*** Document passage ***
In this study, cancer patients who consume alcohol were found to have increased odds of having elevated blood sugar compared to their counterparts. This aligns with other studies conducted in Ethiopia47 and elsewhere48,49,50. This could be due to the effect of alcohol consumption on decreasing the function of pancreatic β-cells and increasing insulin resistance which may lead to hyperglycemia50. Alcohol beverages may also directly increase the blood sugar level51,52.

Although this study is the first in Ethiopia, it has some limitations. Due to the study design's cross-sectional nature, there is a problem of a chicken or egg dilemma. In addition, the study does not use Hemoglobin Alc to diagnose prediabetes and diabetes, which may overestimate the burden of those diseases. The study included all types of cancers, and the relation between each cancer type with blood glucose is not assessed. Besides, important factors such as the dietary habits of patients and paraneoplastic phenomena were not assessed. As a hospital-based study with a small sample size, it is impossible to generalize the findings to the general community.
*** End of Document passage ***
*** Records provided ***
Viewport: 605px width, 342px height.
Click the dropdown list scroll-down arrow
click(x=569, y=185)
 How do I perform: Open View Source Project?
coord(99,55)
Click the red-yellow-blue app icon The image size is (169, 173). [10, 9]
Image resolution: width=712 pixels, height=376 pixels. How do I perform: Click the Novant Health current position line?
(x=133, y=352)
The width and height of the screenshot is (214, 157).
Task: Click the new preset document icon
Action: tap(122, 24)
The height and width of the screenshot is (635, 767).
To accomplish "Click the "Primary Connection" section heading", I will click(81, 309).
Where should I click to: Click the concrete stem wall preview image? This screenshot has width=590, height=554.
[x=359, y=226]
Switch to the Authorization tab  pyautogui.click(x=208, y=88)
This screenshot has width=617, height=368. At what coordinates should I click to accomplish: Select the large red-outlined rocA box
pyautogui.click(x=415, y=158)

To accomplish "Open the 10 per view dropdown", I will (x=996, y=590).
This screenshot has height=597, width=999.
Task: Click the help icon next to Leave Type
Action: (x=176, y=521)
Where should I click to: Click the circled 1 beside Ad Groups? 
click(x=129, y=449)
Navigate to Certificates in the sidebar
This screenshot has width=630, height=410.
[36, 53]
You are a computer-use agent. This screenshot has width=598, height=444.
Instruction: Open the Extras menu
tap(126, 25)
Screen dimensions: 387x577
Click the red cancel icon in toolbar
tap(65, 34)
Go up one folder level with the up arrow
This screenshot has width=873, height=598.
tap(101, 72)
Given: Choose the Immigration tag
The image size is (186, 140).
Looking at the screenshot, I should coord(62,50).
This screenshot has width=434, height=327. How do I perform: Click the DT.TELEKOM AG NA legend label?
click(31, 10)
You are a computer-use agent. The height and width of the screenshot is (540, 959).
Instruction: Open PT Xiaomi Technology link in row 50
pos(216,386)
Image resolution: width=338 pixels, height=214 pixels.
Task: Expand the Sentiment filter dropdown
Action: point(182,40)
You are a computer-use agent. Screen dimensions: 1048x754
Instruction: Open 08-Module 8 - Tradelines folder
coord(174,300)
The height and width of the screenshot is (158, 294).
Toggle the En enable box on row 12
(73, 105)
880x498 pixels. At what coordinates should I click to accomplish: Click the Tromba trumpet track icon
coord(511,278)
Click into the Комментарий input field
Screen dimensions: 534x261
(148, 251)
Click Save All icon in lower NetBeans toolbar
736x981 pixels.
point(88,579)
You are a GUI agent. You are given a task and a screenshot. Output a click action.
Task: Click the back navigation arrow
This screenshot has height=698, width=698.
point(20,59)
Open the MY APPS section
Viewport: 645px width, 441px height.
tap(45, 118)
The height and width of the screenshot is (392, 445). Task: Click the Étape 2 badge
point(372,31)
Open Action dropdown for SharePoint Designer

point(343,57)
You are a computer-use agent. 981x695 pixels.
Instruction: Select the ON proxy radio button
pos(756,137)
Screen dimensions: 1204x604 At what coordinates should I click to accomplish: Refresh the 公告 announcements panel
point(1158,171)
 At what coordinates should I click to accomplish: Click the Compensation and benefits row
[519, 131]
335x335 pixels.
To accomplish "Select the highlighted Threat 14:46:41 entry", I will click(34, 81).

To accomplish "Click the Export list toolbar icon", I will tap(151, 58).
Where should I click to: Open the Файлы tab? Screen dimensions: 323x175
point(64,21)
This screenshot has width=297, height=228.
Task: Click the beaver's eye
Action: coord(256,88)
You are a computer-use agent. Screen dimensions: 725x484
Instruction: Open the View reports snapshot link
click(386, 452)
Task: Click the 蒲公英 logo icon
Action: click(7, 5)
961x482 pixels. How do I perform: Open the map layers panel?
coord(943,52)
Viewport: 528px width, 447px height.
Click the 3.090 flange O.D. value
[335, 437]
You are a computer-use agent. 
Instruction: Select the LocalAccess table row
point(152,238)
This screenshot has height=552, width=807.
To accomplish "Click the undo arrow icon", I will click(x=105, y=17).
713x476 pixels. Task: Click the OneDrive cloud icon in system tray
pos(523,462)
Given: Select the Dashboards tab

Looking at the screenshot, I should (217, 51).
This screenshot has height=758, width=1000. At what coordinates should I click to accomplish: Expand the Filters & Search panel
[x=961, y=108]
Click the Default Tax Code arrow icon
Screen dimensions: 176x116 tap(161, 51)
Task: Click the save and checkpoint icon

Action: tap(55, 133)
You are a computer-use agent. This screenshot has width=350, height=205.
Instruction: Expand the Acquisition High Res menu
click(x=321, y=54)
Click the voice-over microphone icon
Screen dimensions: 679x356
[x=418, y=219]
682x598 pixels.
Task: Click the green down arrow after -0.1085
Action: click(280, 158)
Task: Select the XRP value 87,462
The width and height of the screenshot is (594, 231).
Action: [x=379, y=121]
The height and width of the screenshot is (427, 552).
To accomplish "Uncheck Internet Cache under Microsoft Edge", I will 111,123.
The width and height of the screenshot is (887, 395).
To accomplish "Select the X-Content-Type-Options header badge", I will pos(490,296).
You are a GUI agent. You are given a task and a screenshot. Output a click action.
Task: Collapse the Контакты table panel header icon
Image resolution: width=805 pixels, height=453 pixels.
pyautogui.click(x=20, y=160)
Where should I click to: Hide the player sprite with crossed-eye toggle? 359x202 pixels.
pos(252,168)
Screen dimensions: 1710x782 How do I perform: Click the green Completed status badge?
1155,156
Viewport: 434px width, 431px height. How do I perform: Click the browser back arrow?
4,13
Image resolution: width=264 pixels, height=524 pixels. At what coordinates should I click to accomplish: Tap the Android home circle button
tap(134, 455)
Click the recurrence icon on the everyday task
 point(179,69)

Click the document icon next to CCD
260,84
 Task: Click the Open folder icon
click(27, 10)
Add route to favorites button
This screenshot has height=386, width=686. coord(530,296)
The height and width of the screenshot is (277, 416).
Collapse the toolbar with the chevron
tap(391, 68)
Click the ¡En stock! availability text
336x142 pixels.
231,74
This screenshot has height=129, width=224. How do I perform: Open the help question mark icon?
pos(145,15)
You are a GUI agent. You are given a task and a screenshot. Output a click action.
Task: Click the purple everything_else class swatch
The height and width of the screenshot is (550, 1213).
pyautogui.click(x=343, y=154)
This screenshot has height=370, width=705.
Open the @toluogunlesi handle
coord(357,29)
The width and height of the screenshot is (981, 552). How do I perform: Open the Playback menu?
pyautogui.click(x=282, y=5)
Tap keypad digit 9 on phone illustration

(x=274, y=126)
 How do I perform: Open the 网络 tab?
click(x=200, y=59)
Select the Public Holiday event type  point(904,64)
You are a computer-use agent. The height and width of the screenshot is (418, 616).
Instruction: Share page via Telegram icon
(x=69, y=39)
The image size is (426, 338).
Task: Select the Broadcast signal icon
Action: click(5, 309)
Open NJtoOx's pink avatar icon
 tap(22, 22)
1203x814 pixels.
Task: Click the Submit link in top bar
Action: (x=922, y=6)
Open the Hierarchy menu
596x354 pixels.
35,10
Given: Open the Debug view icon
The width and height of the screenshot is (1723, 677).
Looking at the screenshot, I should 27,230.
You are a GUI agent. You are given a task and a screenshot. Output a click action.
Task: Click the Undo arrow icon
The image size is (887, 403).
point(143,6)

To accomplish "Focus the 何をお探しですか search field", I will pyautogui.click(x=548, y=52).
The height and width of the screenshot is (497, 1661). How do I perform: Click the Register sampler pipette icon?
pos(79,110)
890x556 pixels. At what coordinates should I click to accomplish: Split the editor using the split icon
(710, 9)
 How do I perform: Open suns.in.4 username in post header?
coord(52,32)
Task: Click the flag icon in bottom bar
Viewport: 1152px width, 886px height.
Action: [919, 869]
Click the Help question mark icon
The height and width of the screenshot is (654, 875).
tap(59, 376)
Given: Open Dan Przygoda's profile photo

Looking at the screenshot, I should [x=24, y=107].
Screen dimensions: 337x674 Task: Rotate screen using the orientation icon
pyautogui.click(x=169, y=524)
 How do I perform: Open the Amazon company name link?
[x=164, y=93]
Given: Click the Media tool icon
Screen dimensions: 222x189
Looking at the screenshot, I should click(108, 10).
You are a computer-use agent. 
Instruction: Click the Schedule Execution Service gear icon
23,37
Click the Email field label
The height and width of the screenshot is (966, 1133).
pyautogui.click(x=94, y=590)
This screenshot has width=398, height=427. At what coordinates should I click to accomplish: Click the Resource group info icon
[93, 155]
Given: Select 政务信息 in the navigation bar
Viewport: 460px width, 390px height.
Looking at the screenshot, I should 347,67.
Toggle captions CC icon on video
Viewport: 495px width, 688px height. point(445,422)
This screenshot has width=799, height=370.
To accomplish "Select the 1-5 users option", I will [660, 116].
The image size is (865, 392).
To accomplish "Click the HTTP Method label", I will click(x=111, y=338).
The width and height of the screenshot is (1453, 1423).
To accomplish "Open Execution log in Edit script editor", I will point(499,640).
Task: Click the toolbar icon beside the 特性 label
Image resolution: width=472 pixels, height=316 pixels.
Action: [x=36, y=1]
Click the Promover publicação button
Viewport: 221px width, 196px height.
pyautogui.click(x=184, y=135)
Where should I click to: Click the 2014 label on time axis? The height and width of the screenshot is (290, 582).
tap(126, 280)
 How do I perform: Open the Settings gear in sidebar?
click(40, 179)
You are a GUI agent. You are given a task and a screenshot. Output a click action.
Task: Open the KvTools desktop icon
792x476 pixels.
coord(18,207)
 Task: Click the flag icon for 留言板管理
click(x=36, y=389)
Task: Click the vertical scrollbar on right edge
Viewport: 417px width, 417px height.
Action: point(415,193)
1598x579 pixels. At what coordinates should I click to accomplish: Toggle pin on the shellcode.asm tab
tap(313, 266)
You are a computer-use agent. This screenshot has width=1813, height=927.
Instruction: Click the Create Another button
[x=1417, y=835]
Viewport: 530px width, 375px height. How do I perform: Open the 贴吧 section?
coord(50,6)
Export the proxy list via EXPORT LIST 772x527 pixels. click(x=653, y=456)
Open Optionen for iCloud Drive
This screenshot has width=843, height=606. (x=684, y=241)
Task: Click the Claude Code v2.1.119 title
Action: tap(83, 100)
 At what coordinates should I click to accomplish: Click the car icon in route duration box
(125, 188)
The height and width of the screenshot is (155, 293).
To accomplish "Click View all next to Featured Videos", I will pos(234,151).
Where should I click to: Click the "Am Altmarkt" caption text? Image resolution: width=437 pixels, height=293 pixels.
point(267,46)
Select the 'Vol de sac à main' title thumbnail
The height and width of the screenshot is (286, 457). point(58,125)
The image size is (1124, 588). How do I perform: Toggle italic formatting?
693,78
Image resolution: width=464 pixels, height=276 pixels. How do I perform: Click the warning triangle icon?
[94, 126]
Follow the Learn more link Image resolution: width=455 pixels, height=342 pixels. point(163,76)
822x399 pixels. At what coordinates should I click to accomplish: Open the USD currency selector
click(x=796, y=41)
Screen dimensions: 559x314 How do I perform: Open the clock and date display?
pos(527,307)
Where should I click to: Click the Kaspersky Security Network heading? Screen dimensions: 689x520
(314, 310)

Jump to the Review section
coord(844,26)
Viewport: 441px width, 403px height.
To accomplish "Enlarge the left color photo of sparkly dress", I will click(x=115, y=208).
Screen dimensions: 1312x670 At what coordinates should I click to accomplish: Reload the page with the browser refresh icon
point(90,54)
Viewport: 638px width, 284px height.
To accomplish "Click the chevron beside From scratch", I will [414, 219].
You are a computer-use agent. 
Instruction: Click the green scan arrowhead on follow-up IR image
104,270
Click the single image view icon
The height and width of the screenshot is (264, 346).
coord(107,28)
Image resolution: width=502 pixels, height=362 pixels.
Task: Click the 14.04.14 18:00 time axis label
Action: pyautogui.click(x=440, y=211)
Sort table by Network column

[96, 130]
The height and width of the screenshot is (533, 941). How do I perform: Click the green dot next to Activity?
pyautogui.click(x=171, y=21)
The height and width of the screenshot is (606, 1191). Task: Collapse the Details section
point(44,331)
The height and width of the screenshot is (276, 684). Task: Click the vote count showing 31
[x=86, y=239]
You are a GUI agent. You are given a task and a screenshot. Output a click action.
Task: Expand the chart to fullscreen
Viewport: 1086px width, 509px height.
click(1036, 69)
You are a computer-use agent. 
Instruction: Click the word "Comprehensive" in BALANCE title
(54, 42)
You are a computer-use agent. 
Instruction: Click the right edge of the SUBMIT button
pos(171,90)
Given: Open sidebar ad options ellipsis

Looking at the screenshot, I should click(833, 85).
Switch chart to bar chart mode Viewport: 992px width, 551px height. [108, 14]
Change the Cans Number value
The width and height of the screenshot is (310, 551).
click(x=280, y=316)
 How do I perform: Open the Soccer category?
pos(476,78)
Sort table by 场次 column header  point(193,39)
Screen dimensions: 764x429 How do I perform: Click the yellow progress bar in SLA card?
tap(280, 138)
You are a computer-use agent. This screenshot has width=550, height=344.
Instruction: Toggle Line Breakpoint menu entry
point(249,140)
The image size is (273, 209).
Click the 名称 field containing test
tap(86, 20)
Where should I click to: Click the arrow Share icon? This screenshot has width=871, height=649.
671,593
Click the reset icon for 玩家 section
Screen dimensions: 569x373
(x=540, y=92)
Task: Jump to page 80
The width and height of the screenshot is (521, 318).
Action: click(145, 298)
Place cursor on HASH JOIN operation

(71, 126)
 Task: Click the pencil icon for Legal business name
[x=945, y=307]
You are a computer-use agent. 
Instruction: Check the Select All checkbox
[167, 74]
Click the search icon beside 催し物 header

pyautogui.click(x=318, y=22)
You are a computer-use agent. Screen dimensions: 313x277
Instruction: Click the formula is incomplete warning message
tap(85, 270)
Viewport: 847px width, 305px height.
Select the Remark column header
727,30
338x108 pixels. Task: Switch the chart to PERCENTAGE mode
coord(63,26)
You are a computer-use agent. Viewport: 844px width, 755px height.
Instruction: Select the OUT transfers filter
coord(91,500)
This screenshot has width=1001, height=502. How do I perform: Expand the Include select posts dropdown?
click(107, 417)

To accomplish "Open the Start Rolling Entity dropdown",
*** End of Records provided ***
Problem set –
(A) Answer these questions from the passage on alcohol and blood sugar in cancer patients:
(i) Through what two effects on the body could alcohol consumption lead to hyperglycemia?
(ii) What dilemma results from the cross-sectional design of the study?
(iii) Which two important factors did the study not assess?
(B) Write a continuation of the passage on alcohol and blood sugar in cancer patients, starting after its final sentence.
These entries come from a different source than the text.

Responses –
(A)
(i) Alcohol consumption decreases the function of pancreatic β-cells and increases insulin resistance.
(ii) A chicken or egg dilemma.
(iii) The dietary habits of patients and paraneoplastic phenomena.

(B)
Conclusion

The burden of prediabetes and diabetes is alarmingly high among cancer patients. Alcohol consumption was found to increase the odds of having elevated blood sugar among cancer patients. Hence, it is essential to recognize cancer patients are at high risk of having elevated blood sugar and design strategies to prevent this disease. It is also good to link cancer and diabetic clinics to give coordinated care that can improve the treatment outcome of both diseases. It is also recommended to advise cancer patients to avoid alcohol consumption. It is also important to do further prospective cohort studies to assess the temporal relationship between cancer and diabetes.